- _VORGEGEBENER TEXT_

Helmichs Informatik-Lexikon

Klassendiagramme

"Klassendiagramme beschreiben die vorhandenen Klassen mit ihren Attributen und Methoden sowie die Beziehungen der Klassen untereinander."

Das ist die Einleitung des entsprechenden Absatztes aus den offiziellen "Materialien zu den zentralen Abiturprüfungen im Fach Informatik ab 2012".

Klassen

Eine Klasse wird grundsätzlich durch ein Rechteck symbolisiert, in dem ganz oben der Name der Klasse steht.

Zusäztlich können die Attribute der Klasse angegeben werden und die Methoden. Aber man muss nicht alle Attribute und Methoden angeben, sondern nur diejenigen, die für das jeweilige Vorhaben relevant sind.

- _EINTRÄGE_
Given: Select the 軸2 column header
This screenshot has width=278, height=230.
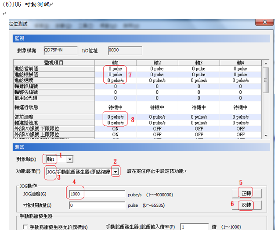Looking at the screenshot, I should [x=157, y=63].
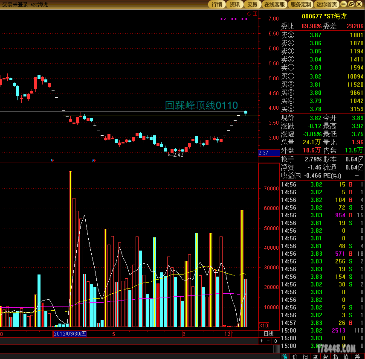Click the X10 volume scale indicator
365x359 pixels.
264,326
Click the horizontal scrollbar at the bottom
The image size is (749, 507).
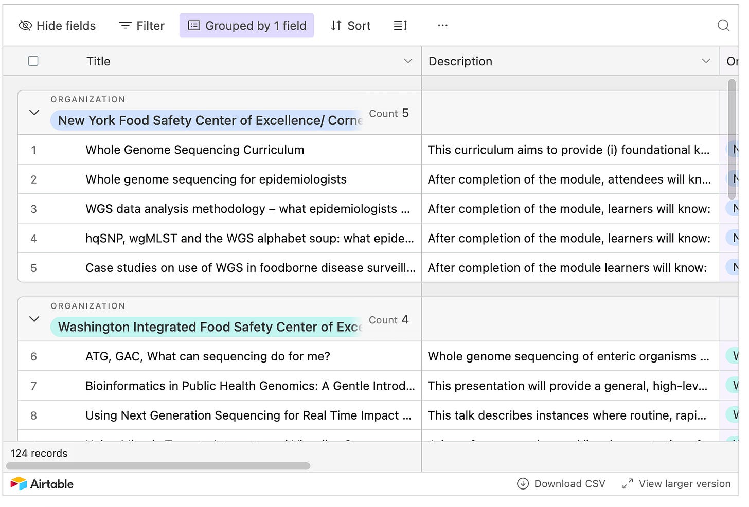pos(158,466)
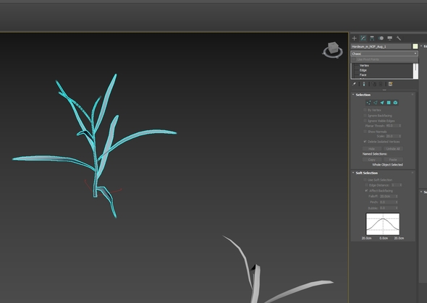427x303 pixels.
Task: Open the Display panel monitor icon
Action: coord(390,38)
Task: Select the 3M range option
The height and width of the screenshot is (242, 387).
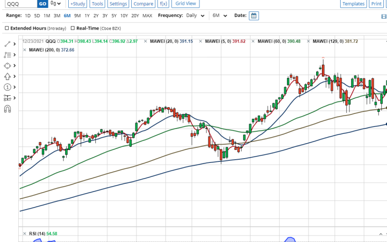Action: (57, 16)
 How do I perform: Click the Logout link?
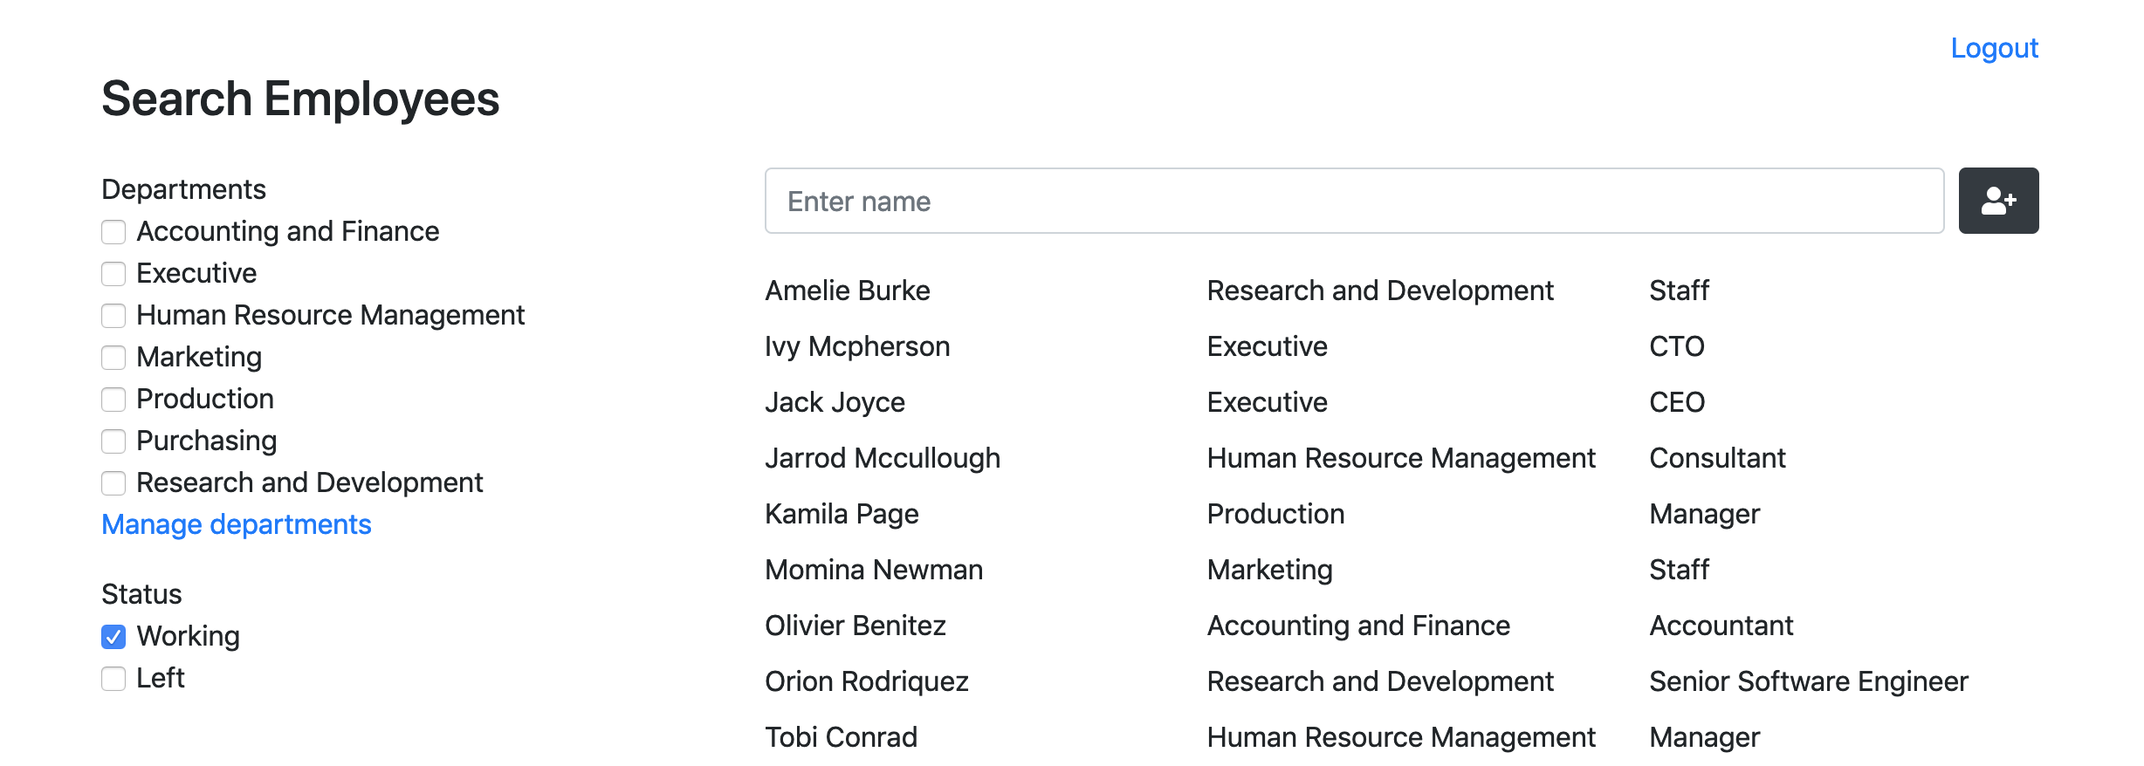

- _AUFGABE A_
Womit wird laut dem Text über Klassendiagramme eine Klasse dargestellt?
- _AUFGABE B_
Schreib den Text über Klassendiagramme nach seinem letzten Satz weiter.

- _ANTWORT A_
Mit einem Rechteck, in dem ganz oben der Name der Klasse steht.

- _ANTWORT B_
Klassendiagramm der Klasse Hotel aus einer Abituraufgabe von 2015

Hier sehen wir ein solches Klassendiagramm aus einer Abituraufgabe von 2015 (NRW). Die Klasse heißt "Hotel", von den Attributen sind die vier wichtigsten angegeben. An dem Minuszeichen vor dem Attributnamen erkennt man, dass es sich um private Attribute handelt. Öffentliche (public) Attribute werden durch ein Plus-Zeichen gekennzeichnet.

Im Gegensatz zur Java-Syntax wird erst der Name des Attributes angegeben, dann der Datentyp. Bei Klassendiagrammen gibt es nur vier Datentypen: Text, Zahl, Wahrheitswert und Datenansammlung.

private String name;

Deklaration des Attributs in der Sprache Java

-name: Text

Angabe des Attributs in einem Klassendiagramm

Bei den Methoden werden in der Regel zuerst die Konstruktoren aufgelistet. Die Parameter werden in der gleichen Syntax angegeben wie die Attribute: Bezeichnung : Datentyp.

Wie man an den drei Pünktchen erkennen kann, wurden auch nicht alle Methoden in dem Klassendiagramm aufgezählt, sondern nur die, die für die Aufgabenstellung relevant sind.

Abstrakte Klassen

Im Kopf des Klassendiagramms wird der Hinweis (abstract) vermerkt, und die abstrakten Methoden werden kursiv geschrieben bzw. bei handschriftlicher Darstellung mit einer Wellenlinie unterschlängelt.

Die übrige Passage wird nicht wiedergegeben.